Benjamin J. Wetzel's "Theodore Roosevelt: Preaching from the Bully Pulpit"

Benjamin J. Wetzel is Assistant Professor of History at Taylor University.

He applied the “Page 99 Test” to his new book, Theodore Roosevelt: Preaching from the Bully Pulpit, and reported the following:
A reader who opened to page 99 of my book would find himself or herself in the middle of Chapter Four, a chapter dealing with domestic issues during Theodore Roosevelt’s presidency. In particular, the reader would find a discussion of the infamous “Brownsville Incident” of 1906, where Roosevelt dishonorably discharged a group of African American soldiers because they had allegedly engaged in a shooting spree in Brownsville, Texas. Page 99 goes over the basic facts of the case as well as its political aftermath. While Roosevelt always asserted that his actions were righteous, nearly all modern historians conclude that the soldiers’ dismissal was based on racial prejudice. The bottom of the page discusses how religious journals commented on the controversy. Some upheld the president’s actions but others criticized him for a rush to judgment.

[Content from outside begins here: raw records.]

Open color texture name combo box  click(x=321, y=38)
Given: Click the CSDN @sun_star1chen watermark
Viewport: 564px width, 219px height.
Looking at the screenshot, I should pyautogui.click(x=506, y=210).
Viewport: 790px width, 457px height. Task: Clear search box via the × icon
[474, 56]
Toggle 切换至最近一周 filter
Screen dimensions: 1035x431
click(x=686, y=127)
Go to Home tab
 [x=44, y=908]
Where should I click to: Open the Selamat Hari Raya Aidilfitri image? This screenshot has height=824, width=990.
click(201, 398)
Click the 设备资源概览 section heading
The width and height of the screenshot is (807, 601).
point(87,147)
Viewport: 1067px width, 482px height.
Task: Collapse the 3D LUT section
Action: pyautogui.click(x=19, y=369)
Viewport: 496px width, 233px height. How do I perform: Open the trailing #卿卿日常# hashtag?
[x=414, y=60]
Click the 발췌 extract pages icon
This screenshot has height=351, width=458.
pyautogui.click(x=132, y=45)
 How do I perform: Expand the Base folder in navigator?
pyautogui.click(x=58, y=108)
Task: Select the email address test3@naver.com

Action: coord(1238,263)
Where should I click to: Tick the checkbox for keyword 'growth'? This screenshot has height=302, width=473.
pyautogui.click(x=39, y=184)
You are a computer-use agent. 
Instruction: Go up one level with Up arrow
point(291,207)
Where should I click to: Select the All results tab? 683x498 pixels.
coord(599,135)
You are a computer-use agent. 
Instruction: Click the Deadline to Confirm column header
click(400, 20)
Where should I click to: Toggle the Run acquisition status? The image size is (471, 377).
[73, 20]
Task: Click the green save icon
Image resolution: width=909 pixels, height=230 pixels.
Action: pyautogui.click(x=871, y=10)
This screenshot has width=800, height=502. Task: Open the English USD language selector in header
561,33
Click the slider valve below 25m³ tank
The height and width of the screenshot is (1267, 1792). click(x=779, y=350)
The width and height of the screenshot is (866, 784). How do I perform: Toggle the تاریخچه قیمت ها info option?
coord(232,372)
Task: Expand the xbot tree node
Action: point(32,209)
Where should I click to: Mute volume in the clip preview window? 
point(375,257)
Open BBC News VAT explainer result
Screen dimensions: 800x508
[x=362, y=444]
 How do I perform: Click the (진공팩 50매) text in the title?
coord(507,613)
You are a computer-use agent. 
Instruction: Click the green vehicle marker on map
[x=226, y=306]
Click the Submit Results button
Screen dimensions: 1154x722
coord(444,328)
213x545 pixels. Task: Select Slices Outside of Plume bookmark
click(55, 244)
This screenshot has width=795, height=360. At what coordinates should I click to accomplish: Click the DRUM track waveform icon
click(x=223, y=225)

The ”Page 99 Test” works fairly well for my book. Theodore Roosevelt: Preaching from the Bully Pulpit is a religious biography of the 26th president. As such, it covers all of the major events of Roosevelt’s life (such as the Brownsville incident) that one would expect in a standard biography. However, my book is different because it zeroes in on how Roosevelt’s religious beliefs and doubts factored into his more well-known accomplishments. The book also contextualizes Roosevelt in the American religious landscape of the late nineteenth and early twentieth centuries. So there are quite a few examples of where the book discusses a “secular” incident like Brownsville but then seeks to understand how religious communities interpreted the incident.

The main themes of the book, however, center more on Roosevelt’s own beliefs and how they impacted his career. I argue that he was a spiritual pilgrim who, despite being a lifelong churchgoer, changed considerably in this theological beliefs. He was also a “bully pulpit preacher” who never tired of exhorting his fellow citizens to morality and who often quoted the King James Bible in doing so. Roosevelt was also a sharp defender of the separation of church and state, consistently opposing favoritism toward any religious sect. Finally, the famous president was also a religious ecumenist: that is, he urged tolerance for a wide variety of religious persuasions. While he himself remained a mainline Protestant, he supported marginalized groups like Jews, Catholics, Mormons, and Unitarians, helping move them a little closer toward the religious mainstream.